Allerdings stehen neben dem Zyklus, der dem Band seinen Namen gibt, noch andere, die weit weniger politisch sind. Der Teil »Netzhautjahreszeiten« baut Kleinstwelten zwischen Badezimmer und Chatroom, zwischen Familienspaziergängen im Park und Neukölln im Dezember – und begegnet der von Sigrid Löffler bemängelten Banalität des zu Erzählenden keineswegs mit verbissen ausgefallener, sondern gerade mit nüchterner Sprache, die die Allerwelt akzeptiert, ohne sie gleich als lyrischen Gegenstand zu verwerfen. Hulpes Gedichte sind nicht »tief«, sie buddeln weder metaphysische Löcher, noch suchen sie, scheinbar das große Ganze zu überblicken: »spar / dir vogelperspektiven«, heißt es, und es bleibt nur ein fester Stand auf dem Boden der Tatsachen. Dieses Konzept des fait brut geht in einigen Texten besonders gut auf (»slubicer aufnahmen«), wo die Reihung, die knapp hingeworfenen Nomen schon ausreichen, um bemerkenswert starke Bilder zu erzeugen.

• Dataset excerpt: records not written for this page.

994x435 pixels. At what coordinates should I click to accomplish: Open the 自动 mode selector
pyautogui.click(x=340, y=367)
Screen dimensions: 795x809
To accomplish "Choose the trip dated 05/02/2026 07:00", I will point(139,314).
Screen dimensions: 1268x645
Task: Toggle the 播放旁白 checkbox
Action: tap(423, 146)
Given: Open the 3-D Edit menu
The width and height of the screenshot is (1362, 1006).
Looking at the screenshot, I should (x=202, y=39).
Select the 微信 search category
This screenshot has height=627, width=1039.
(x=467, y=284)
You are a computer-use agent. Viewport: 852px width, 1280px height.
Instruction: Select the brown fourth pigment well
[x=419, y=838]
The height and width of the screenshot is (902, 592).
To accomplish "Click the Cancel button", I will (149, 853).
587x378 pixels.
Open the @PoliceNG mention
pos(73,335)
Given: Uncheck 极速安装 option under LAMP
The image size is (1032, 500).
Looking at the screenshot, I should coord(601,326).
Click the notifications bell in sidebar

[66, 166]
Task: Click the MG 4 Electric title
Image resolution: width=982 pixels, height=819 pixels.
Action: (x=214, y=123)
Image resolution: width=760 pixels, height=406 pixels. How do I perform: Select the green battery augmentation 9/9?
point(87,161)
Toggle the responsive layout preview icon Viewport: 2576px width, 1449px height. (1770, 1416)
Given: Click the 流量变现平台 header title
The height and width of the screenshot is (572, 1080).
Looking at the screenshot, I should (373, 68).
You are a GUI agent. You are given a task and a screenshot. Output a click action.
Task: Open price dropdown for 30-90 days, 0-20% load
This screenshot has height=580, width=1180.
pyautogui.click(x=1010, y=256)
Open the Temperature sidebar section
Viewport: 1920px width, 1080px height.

nahe der böschung & nur ein wurf
vom wasser, vom über die jahre
der heruntergekommenen binnenfahrt
verschlammten wasser: hier
klang einst das gelbe lieb, das sagte: dort
sind frucht & bare felder, brücken
über die kein mensch gegangen
ist seit jahr & tag. von slubice
weht mittagsduft von kuttelsuppe &
der atem schmeckt danach, nach
birke, aue, heideland von jenen
drüben wiesenden kühen.(»euroschneise, kuttelsuppe. feld. gedenken.«)
Allein die Stellen, an denen Hulpe versucht, Germanistensprech und Naturlyrik zu verbinden, stoßen einem auf (wie die »paradigmenwechsel erzeugenden« Glühwürmchen). Dabei handelt es sich aber um Ausnahmen und auch das eine oder andere überflüssige Gedicht lässt sich verkraften, denn wo Derartiges auftaucht, ist es allerschlimmstens Mittelmaß (»ein kleiner spaziergang«), statt wirklich fürchterlich zu sein.
Marius Hulpe besitzt als Lyriker viele Qualitäten: Wo er sich den Phänomenen einer nur scheinbar banalen Wirklichkeit stellt, überzeugt er durch eine Nüchternheit, die viele seiner Gedichte zu beschreibenden Punktlandungen werden lassen; wo er politisch ist, ist er kein bloßer Abklatsch seiner Vorbilder, sondern schreibt mit ähnlichem Rüstzeug von einem sehr gegenwärtigen Standpunkt aus – und gehört damit zu einem Exponten jener »jungen Literatur«, die Sigrid Löffler wohl beständig übersehen muss. Es ist eben eine Frage der Perspektive.
Marius Hulpe: wiederbelebung der lämmer. Gedichte, Ammann 2008, 100 S., 18,90 €.